Give a verbatim copy of the lines below, minus the pictures.

Data shown |
....................

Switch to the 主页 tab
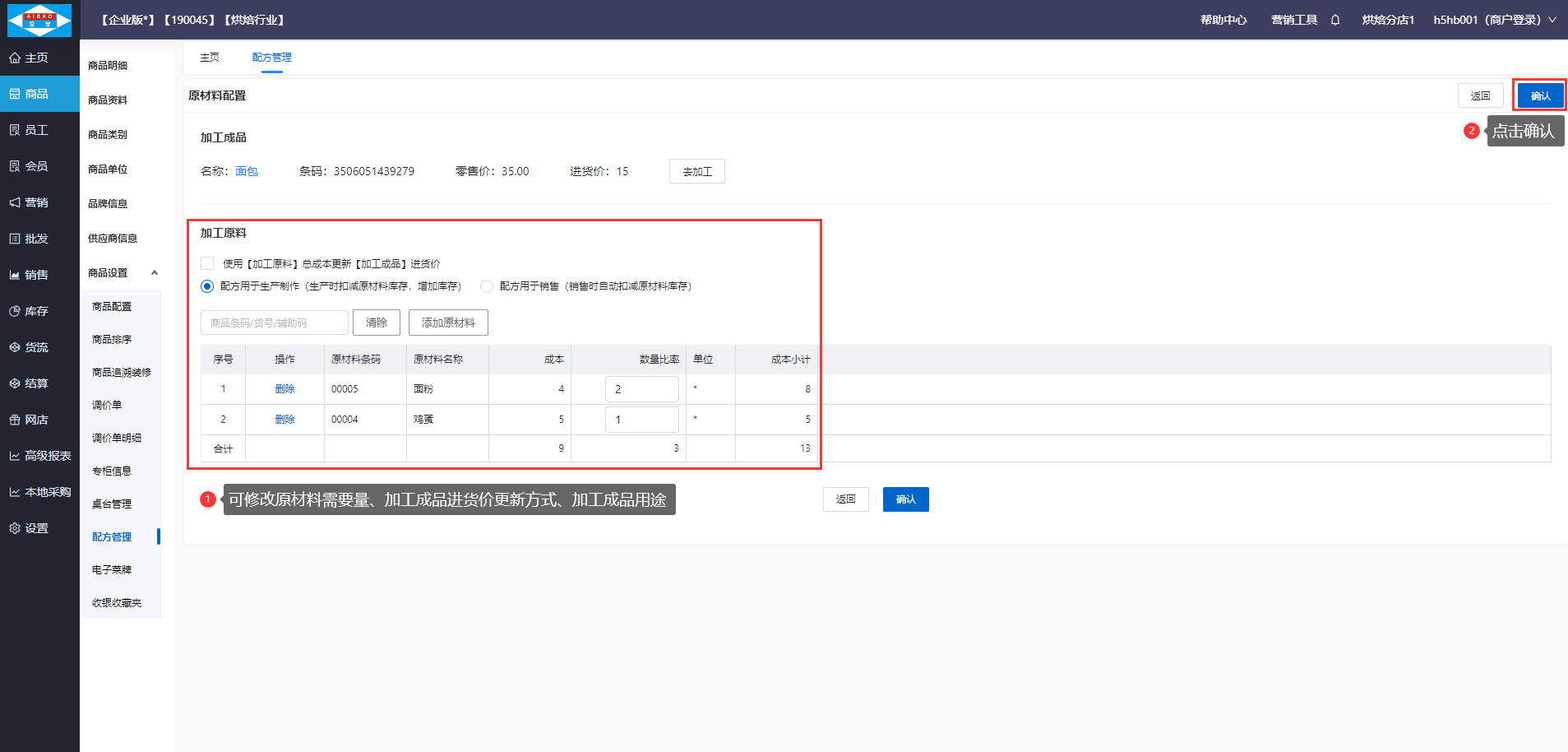The image size is (1568, 752). (210, 58)
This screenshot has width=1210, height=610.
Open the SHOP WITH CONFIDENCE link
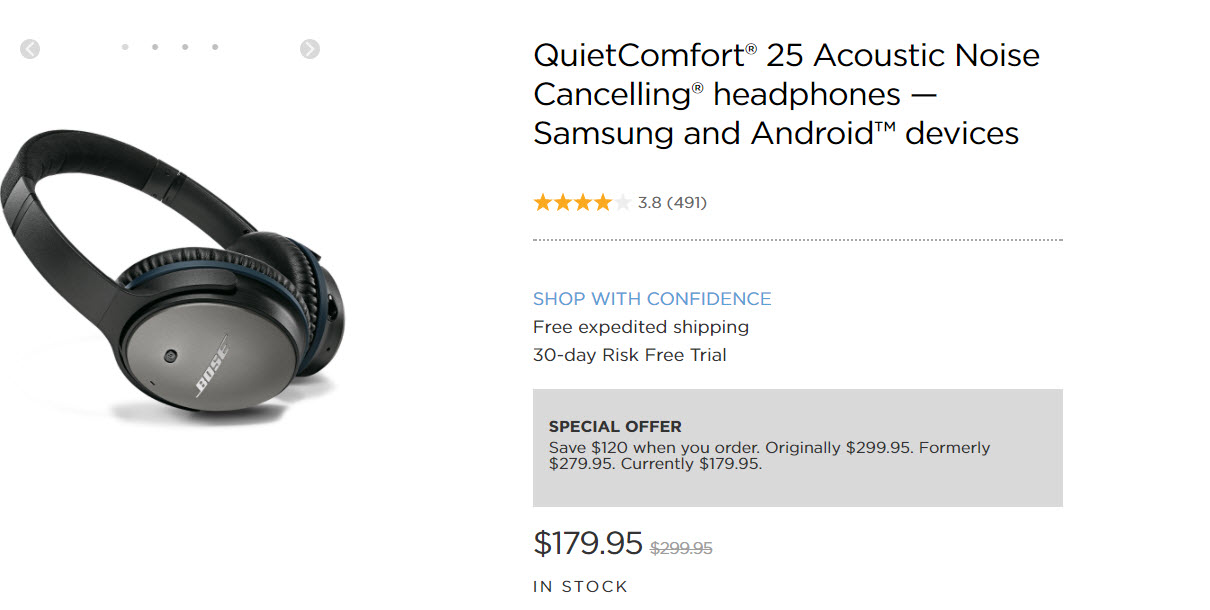pyautogui.click(x=652, y=299)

....................

Solution |
Switch to the 主页 tab
The image size is (1568, 752). (210, 58)
This screenshot has width=1210, height=610.
Open the SHOP WITH CONFIDENCE link
pyautogui.click(x=652, y=299)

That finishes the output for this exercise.